— DESCRIPTION OF THE TASK —
Go to the line containing "Open the Statistics menu" below; retype it and all following lines exactly, and leave out the pictures.

Entries taken from a collection:
┌──
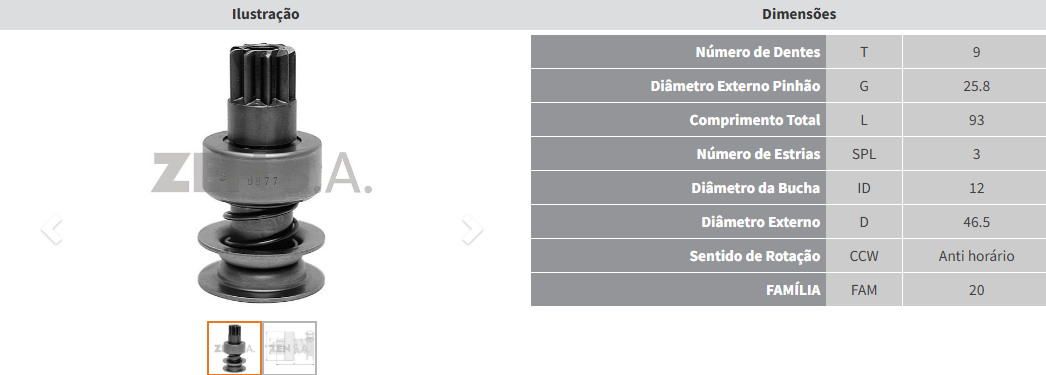Click the previous image arrow
Image resolution: width=1046 pixels, height=375 pixels.
[51, 230]
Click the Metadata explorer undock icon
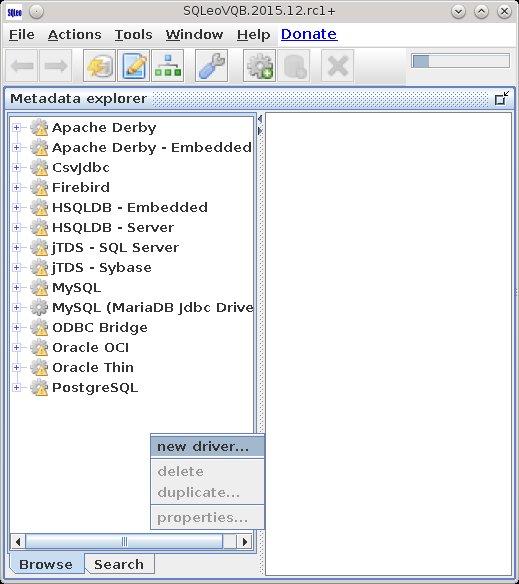519x584 pixels. [x=501, y=98]
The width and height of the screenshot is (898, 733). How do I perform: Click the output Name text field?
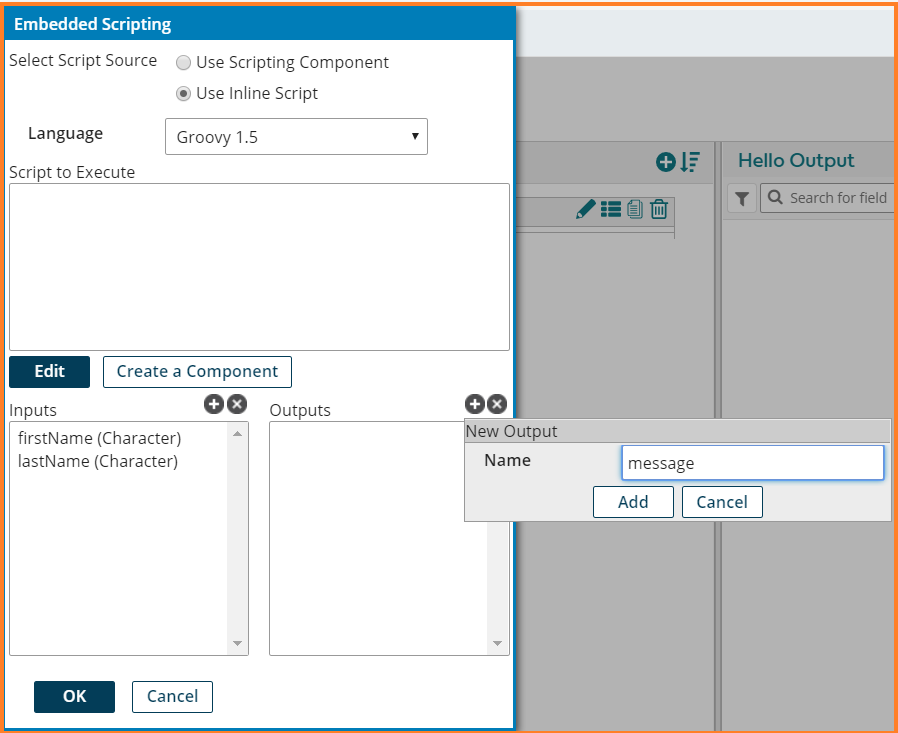(x=752, y=463)
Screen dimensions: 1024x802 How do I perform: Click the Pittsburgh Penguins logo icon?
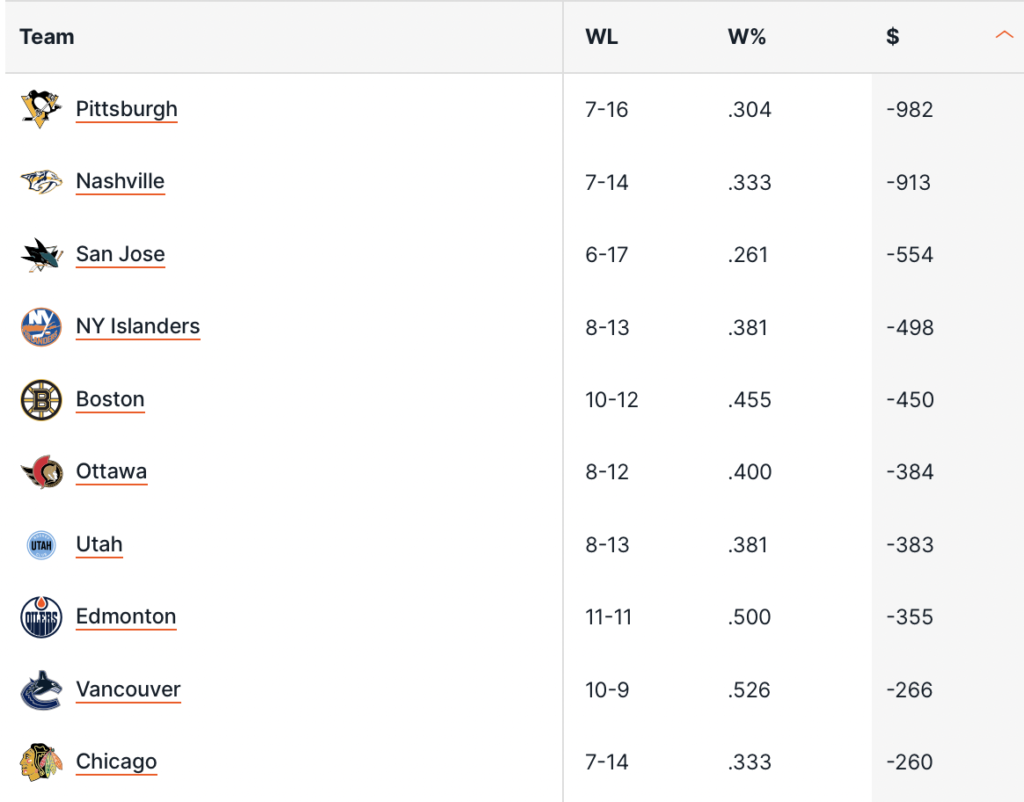(x=41, y=109)
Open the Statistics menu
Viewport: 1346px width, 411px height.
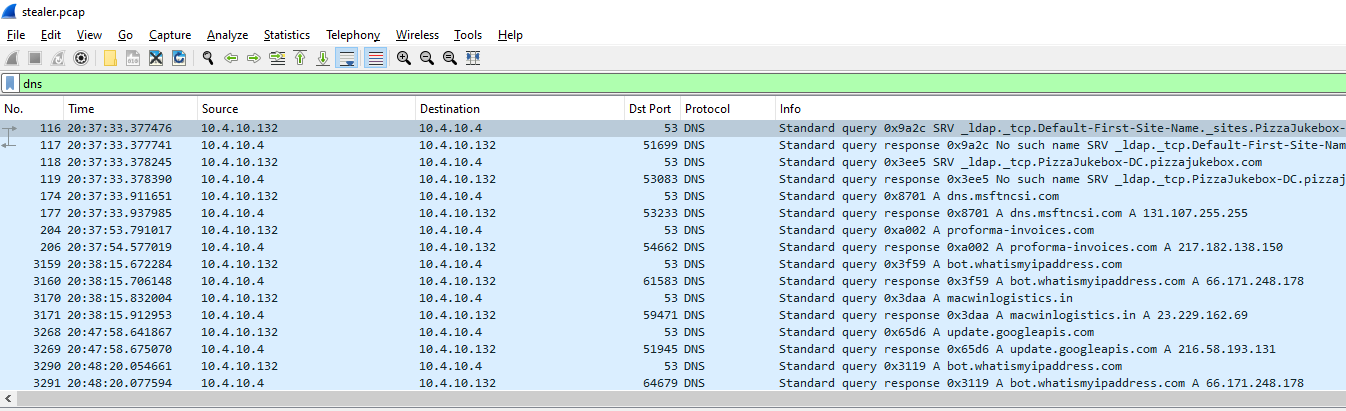[x=287, y=35]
└──
— YOUR RESPONSE —
Open the Statistics menu
Viewport: 1346px width, 411px height.
[x=287, y=35]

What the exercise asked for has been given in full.